Exercise 1: Copy everything in the post about missing persons from "There are soooo" down to "rather than evidence.".
Exercise 2: In the post about missing persons, what did the missing woman disappear without?
Exercise 3: Pick up the post about missing persons after its last sentence and keep writing.
***** Text provided *****
Though my website is very well known in online true crime spaces, I tend to personally avoid such spaces myself. This is in part because I wish to pursue other interests on social media and don’t want my algorithm choked with missing persons stuff when I’m “off the clock” and in part because people in true crime forums can be extremely judgmental.
There are soooo many criticisms of missing people’s families, by people who have never had a missing person in their family. So many very serious accusations made based on vibes rather than evidence.
The other day I took the uncommon step of posting about a disappearance on Reddit, not in a true crime sub cause this case isn’t thought to be criminal in nature. My post generated a lot of responses and some of them just made me really sad because people were casting judgment on the missing woman’s family and it was clear that many of them simply had no idea what they were talking about.
The missing woman was a type one diabetic and disappeared without her insulin. In type one diabetes, insulin is a life sustaining medication. She wouldn’t have lasted a week without it. About three weeks or so after she went missing her parents published an obituary for her, which lamented the lack of support services available for people like her; she was autistic as well as diabetic.
***** Data below *****
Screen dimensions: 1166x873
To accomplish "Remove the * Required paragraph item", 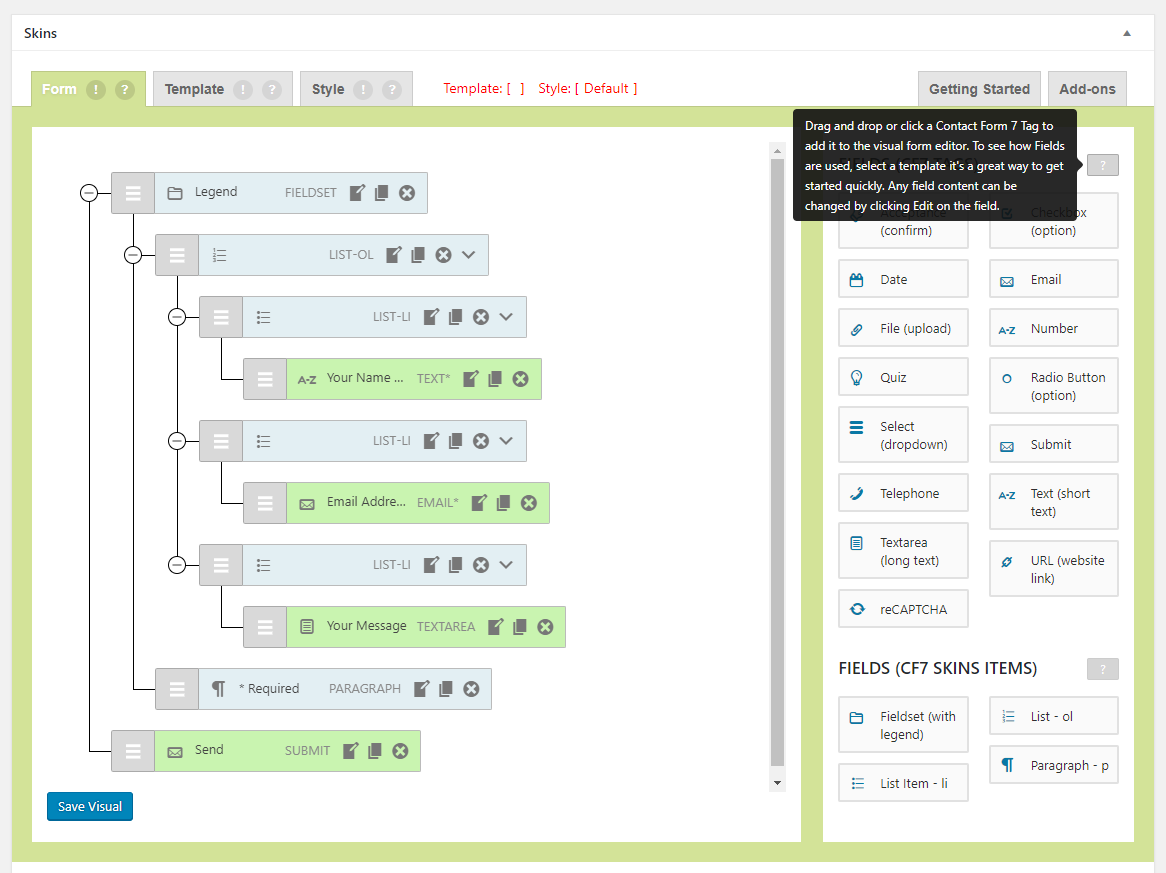I will (471, 689).
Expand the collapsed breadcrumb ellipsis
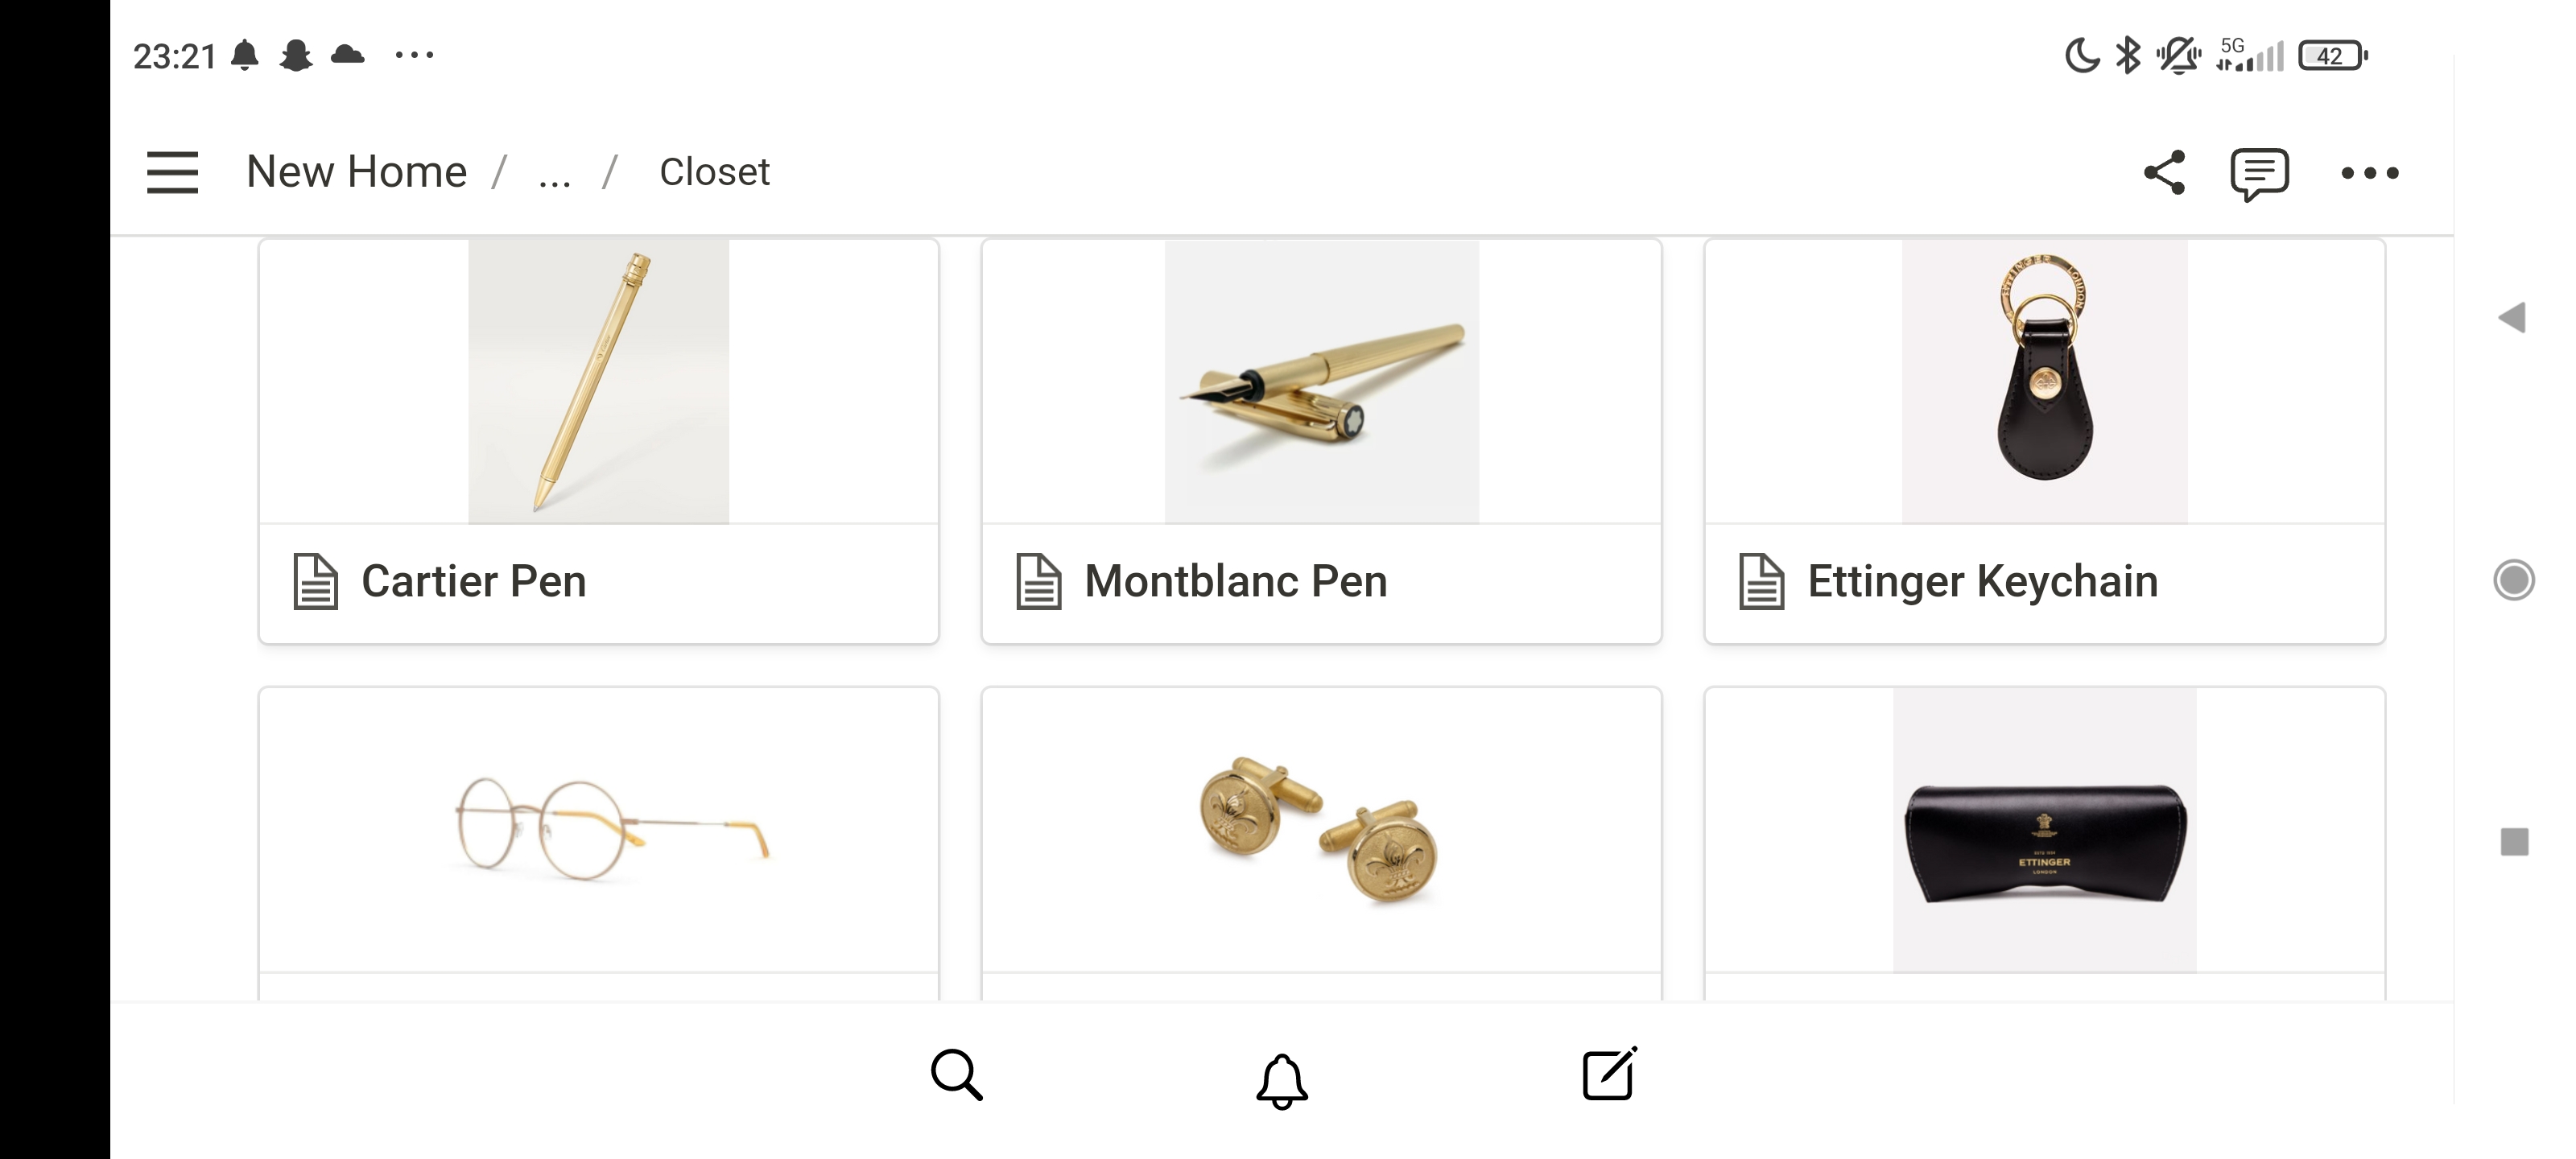The image size is (2576, 1159). (554, 174)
*****
Reply 1:
There are soooo many criticisms of missing people’s families, by people who have never had a missing person in their family. So many very serious accusations made based on vibes rather than evidence.

Reply 2: Her insulin.

Reply 3:
Some people were suspicious that her parents decided she was dead and put out the obituary in less than a month (that’s the sort of thing I mean when I say “based on vibes”), but it made perfect sense to me: they didn’t know exactly what happened to her but they did know she did not have insulin and they knew she couldn’t have possibly survived very long without it. One person was like “The stuff about the lack of support services is a lie, there are plenty of support services for people like her!” They basically made that up. There is in fact a severe lack of support services for autistic adults nationwide, and the fact that they were insisting this was not the case was a clear indication they had no idea what it was like to be an autistic adult or a caregiver for one. Another person was like “No one just runs off into the abyss!” Um… autistic people do all the time. There’s even a name for it, “eloping.”
It is also true that the general tone of the discussion was expressing sorrow about what happened and talking of the difficulties of caring for an autistic adult. The people who were making judgmental and/or ignorant statements were mostly downvoted and criticized. But the fact that many people were making such comments still made me sad.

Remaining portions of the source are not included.